Freedom seldom came sans cost.

Bill closed the door and tapped on its touchscreen to order a new alarm clock. He registered its name as Barney Fifteen. It would arrive before noon, the receipt said.

Bill shuffled to the kitchen and plucked a handful of crickets from the counter dehydrator to snack on while he waited for the coffee to brew. The dehydrator had added too much cayenne again. “Too spicy,” he mumbled. The dehydrator hated being corrected.

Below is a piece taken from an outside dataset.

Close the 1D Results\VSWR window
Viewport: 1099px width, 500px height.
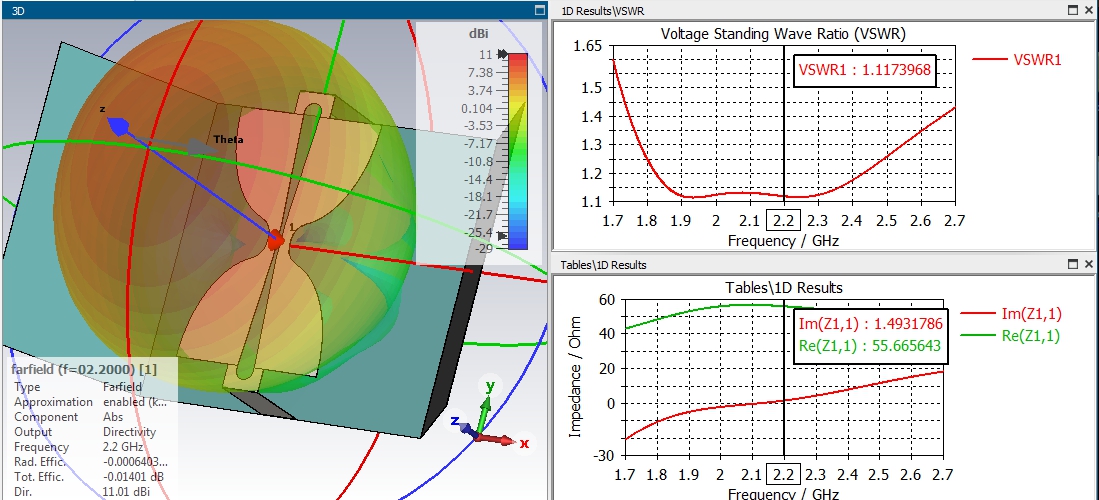(x=1088, y=10)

It changed its recipe to “atomic.”

The coffee machine pissed eight ounces of dark roast into a biodegradable mug. Bill added mealworm cream and sweet-talked the dispenser out of a teaspoon of sugar. He tasted the coffee gingerly. The dispenser had discovered practical jokes and had added everything from salt to alum to rat sex hormones to dishwashing crystals to his coffee over the past couple of days. Bill took a bigger sip. It tasted okay, but so had the rat sex hormones. He captured a chair that was playing hide-and-seek with the garbage disposal and sat down to read the news on the table screen.

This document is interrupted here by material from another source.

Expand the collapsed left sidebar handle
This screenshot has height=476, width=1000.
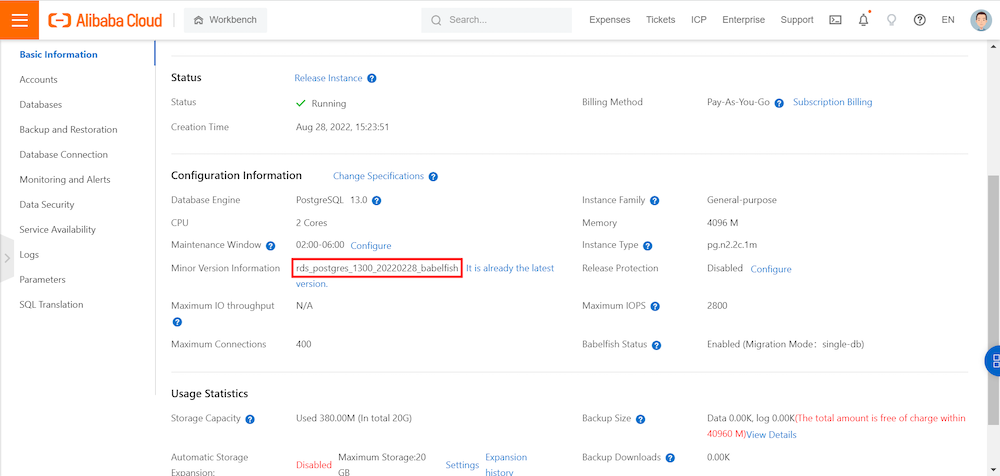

Smiley face. Rain cloud. Open hand. Closed fist. Poop. Sunshine. Duck. He swiped the page. Exploding dynamite. Dirty underwear. Single sock. Pine tree. Mushroom. Sad face. Seashell.

The article was about the new president. She’d wasted little time before proposing a law that would keep smartappliances from roaming free. The ones that weren’t fouling traffic were gathering in the sewers to plot, she said. The nation’s last jogger had been killed by a rogue refrigerator two weeks before. “Since the Singularity . . .,” the president said. “Before the Web awoke . . .”

Bill hadn’t voted for her. The surviving Barnies sang to each other in his backyard at night. They sounded happy.

Bill finished his coffee and ate the cup because he needed the fiber. He went back to his bedroom to wash. The bed had retreated back into the floor. Bill took the plaque eater from its charging stand and held it in his mouth while he wiped himself down with a moist towelette and polished his genital lock. He pulled on a fresh suit and left for work.

The homecomputer sealed the door behind him. Bill made a mental note to send it flowers. Keeping it happy made it more likely it would let him back in.

The Borl Next Door was working in herm garden. Sheh was the Next Big Thing in Human Development. Herm skin was even microwave proof. Bill waved and pressed the “get lucky” button on his genital lock. It buzzed harshly.

Herm lock buzzed, too. “Don’t do that again!” she said. “I almost blocked you after the last time.”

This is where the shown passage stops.